The real problem is that no one has produced “iPS” cells from differentiated skin keratinocytes or mature hepatocytes, yet our lab has easily produced human breast carcinomas from a normal human breast adult stem cell. Moreover, no one has compared the frequency of “iPS” cells from a primary culture of human cells versus that from a pure culture of human adult stem cells. I find it interesting that almost every day, new ways of producing “reprogramming” cells are reported( i.e., mouse skin cells directly, without the need for vector transmission of embryonic stem cell genes).

Ultimately, while this forum allows for academic freedom of thought in science, the current atmosphere of science, as is evidenced in trying to get grants or papers published, has not allowed easy access to challenge prevailing paradigms. When one views the power of the “iPS” story, via its publications in very influencing scientific journals ( and even the public media), and the absence of any challenge ( not to the reality of the production of the “iPS” but of the interpretation of the origin of these cells), one can see how science and the public are not well served.

In my own case, all my grants have been “trashed” or “triaged” and all of my publication, those that ultimately did get published, were rejected by the same journals that can’t publish the “iPS” stories fast enough.
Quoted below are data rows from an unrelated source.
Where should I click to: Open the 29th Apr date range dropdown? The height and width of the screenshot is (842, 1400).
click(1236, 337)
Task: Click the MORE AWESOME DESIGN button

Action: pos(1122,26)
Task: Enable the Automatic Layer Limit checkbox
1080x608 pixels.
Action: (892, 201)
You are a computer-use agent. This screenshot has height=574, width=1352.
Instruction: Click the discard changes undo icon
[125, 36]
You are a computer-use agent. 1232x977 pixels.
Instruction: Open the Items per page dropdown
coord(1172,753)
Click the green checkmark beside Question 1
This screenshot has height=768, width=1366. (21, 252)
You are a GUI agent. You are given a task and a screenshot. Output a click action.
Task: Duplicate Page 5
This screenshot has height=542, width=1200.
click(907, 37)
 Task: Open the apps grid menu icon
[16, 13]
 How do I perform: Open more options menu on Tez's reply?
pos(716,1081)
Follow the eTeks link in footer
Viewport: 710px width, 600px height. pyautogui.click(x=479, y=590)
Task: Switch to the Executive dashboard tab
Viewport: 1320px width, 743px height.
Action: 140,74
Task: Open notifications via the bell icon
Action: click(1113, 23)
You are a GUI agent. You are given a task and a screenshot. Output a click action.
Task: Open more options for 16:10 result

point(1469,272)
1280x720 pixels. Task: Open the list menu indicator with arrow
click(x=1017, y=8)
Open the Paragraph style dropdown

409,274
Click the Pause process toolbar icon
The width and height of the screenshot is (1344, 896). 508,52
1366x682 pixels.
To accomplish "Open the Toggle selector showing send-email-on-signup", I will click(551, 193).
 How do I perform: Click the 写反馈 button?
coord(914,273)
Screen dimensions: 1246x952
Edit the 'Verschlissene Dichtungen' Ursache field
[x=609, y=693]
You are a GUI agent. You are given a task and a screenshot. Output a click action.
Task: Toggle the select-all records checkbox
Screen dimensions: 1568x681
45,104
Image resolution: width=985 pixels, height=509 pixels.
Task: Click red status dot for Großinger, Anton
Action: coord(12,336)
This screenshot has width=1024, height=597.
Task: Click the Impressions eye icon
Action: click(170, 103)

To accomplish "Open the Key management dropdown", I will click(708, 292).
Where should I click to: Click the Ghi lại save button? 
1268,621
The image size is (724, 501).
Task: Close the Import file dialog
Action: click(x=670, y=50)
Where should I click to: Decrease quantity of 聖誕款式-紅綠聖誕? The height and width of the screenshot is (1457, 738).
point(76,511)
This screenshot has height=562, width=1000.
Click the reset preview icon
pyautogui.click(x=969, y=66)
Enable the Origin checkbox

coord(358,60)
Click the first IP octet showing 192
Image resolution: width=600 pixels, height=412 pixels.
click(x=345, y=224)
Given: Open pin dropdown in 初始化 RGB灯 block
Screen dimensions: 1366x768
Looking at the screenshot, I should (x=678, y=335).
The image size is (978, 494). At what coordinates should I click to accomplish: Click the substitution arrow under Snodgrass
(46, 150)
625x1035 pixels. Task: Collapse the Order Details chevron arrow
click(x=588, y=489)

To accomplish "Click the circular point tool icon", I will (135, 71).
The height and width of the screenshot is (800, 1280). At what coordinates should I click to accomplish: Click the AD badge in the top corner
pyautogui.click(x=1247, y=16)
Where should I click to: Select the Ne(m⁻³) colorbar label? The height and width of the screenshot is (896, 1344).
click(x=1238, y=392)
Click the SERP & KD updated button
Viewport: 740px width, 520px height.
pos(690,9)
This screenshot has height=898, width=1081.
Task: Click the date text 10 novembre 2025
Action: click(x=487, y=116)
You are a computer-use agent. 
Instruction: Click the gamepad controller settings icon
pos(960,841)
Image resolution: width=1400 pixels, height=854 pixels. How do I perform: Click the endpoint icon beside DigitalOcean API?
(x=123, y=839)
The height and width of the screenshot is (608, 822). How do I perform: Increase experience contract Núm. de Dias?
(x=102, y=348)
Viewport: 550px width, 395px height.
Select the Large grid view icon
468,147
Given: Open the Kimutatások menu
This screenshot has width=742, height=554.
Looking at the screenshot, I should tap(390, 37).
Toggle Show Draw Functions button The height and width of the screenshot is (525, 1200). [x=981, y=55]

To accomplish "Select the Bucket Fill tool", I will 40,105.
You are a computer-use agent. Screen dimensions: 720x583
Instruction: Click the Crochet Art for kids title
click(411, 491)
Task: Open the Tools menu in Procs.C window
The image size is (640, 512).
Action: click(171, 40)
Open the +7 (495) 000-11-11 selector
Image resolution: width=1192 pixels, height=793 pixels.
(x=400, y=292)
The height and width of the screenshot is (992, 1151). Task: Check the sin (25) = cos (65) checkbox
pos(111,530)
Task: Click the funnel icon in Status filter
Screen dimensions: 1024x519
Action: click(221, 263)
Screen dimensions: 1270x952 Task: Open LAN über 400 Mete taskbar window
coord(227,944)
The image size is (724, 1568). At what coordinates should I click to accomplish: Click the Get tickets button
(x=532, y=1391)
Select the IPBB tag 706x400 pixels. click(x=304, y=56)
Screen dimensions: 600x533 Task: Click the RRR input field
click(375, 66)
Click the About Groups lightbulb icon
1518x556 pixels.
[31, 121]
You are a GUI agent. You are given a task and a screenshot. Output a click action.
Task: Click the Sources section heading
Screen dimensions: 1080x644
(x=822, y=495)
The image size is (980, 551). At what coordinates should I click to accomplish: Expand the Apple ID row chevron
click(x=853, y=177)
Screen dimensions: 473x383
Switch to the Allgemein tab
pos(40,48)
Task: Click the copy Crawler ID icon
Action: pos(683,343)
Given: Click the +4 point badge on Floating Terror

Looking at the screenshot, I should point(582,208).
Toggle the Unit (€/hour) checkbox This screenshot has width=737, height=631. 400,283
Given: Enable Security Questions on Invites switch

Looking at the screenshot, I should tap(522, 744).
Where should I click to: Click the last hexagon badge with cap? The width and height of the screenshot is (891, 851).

It seems that science ( peer reviewers of grant proposals and manuscripts), while trying to assure quality, rigorous methodology, and ethical standards, should let the individual with “crazy” ideas or their own unique interpretations of their own data, make a fool” of themselves by allowing them to interpret their own data. In my case, I know I might not be correct…but then again, I’m sitting on my experience (of over 20 years of working with human adult stem cells and 44 years of studying all phases of carcinogenesis). With this experience as my guide to understand the “iPS” interpretation and the “re-programming” of differentiated somatic cells makes no sense to me. It does not help me rationalize all my research experience. If someone can demonstrate to me with new experiments ( not all those published as of yesterday), I will immediately be “converted”. I’m not so stupid as to hold onto a scientific idea that no longer has validity.

If one has not read my ideas , see: Tai, M.H. et. al, “Oct4 expression in adult human stem cells: evidence in support of the stem cell theory of carcinogenesis”. Carcinogenesis 20: 495-502, 2005; Trosko, J.E., “Cancer stem cells and cancer nonstem cells: From adult stem cells or reprogramming of differentiated somatic cells”. Vet. Pathol. 46: 176-193, 2009; Trosko, J.E. “Reprogramming or selecting adult stem cells?” Stem Cell Rev.4:81-88, 2008).